Gray level co-occurrence matrix (Gray Level Spatial Dependence Matrix) (GLCM) is used for second order statistical features. Then, gray level nodule candidate regions are scaled into eight different texture levels. While GLCM is independent from translation operation, it is sensitive to rotation operation. So as to eliminate this problem, GLCMs with distance one in four different directions are constructed according to 0, 45, 90 and 135°. Then, the sum of these matrices is computed. As a result of this operation, GLCM is independent from rotation operation.

After obtaining GLCM stage, second order statistical features are extracted by normalizing GLCM so that sum of the matrix elements is equal to 1. There are seven GLCM features including autocorrelation, contrast, cluster prominence, cluster shade, energy, entropy and homogeneity.

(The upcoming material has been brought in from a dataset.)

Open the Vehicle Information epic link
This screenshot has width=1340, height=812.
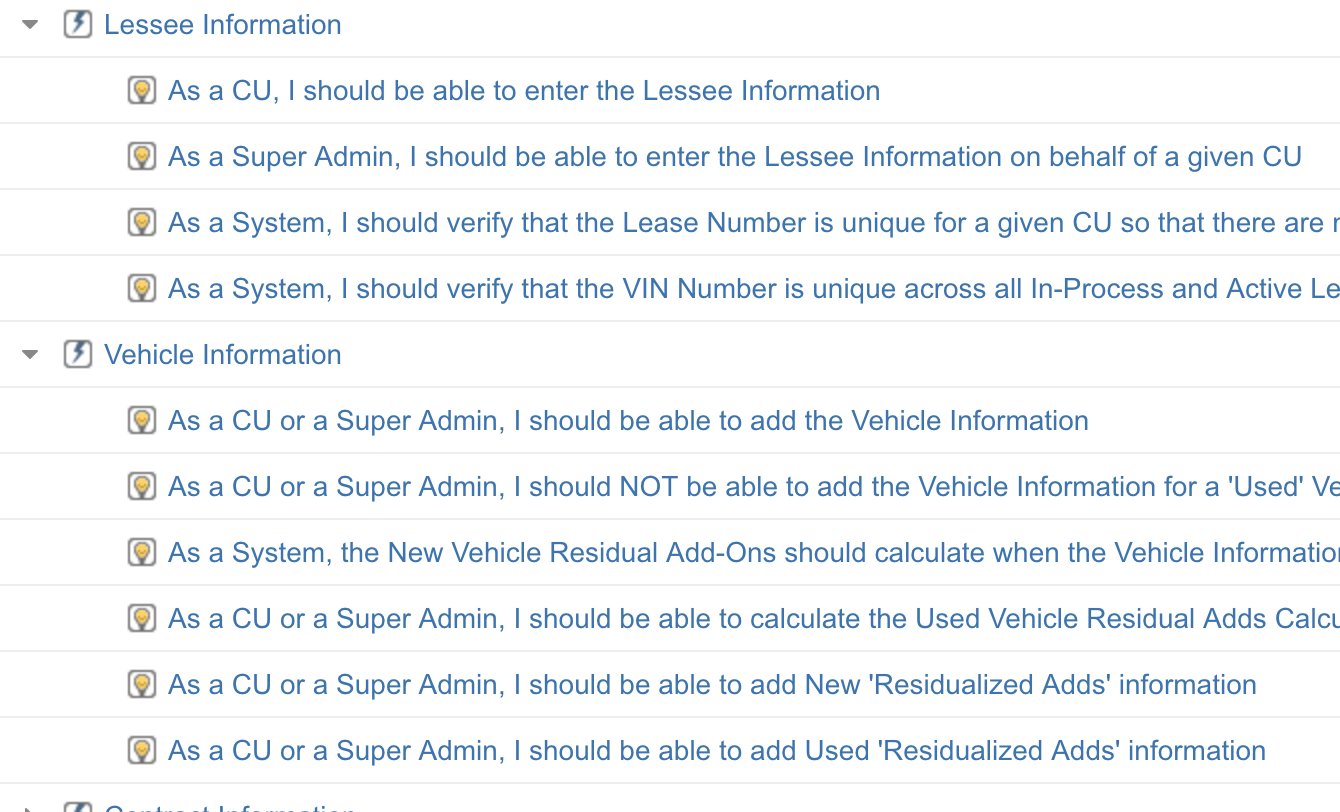click(x=223, y=354)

Novel features proposed to the literature

In this study, seven novel features extracted from lung nodule candidates are proposed to the literature. Five of these features are based on shape information and two of them are based on shape and texture information of lung nodule candidates. These features are explained as follows:

  • Shape Based Novel Features

    • Bound over Span: It is the ratio of the value of boundary length to the value of span. This feature is closely related with nodule candidate size and noise. Boundary length provides identification of lung nodule caused by noise by setting minimum threshold and span is based on nodule candidate size [19]. It is denoted as:

      $$ \mathrm{B}\mathrm{o}\mathrm{S}=\frac{\mathrm{BL}}{\mathrm{S}} $$
      (1)

      where BoS is value of bound over span, BL is boundary length and S is the span of nodule candidate.

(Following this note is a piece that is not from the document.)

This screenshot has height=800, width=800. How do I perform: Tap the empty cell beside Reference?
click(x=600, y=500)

    • Major Axis over Boundary: It is the ratio of the length of major axis of nodule candidate (Dmax) to boundary length. Major axis length is longest axis length of the nodule candidate. This feature is closely related with nodule candidate size and noise. It is denoted as:

      $$ \mathrm{MjoB}=\frac{{\mathrm{D}}_{\max }}{\mathrm{BL}} $$
      (2)

      where MjoB is value of major axis over boundary, Dmax is major axis length and BL is boundary length of nodule candidate.

    • Minor Axis over Boundary: It is the ratio of the length of minor axis of nodule candidate (Dmin) to boundary length. Minor axis is shortest axis of the nodule candidate. This feature is closely related with nodule candidate size and noise. It is denoted as:

      $$ \mathrm{MnoB}=\frac{{\mathrm{D}}_{\min }}{\mathrm{BL}} $$
      (3)

      where MnoB is value of minor axis over boundary, Dmin is minor axis length and BL is boundary length of nodule candidate.

    • Span over Major Axis: It is the ratio of the value of span to length of major axis. It is denoted as:

      $$ \mathrm{SoMj}=\frac{\mathrm{S}}{{\mathrm{D}}_{\max }} $$
      (4)

      where SoMj is value of span over major axis, S is the span and Dmax is major axis length of nodule candidate.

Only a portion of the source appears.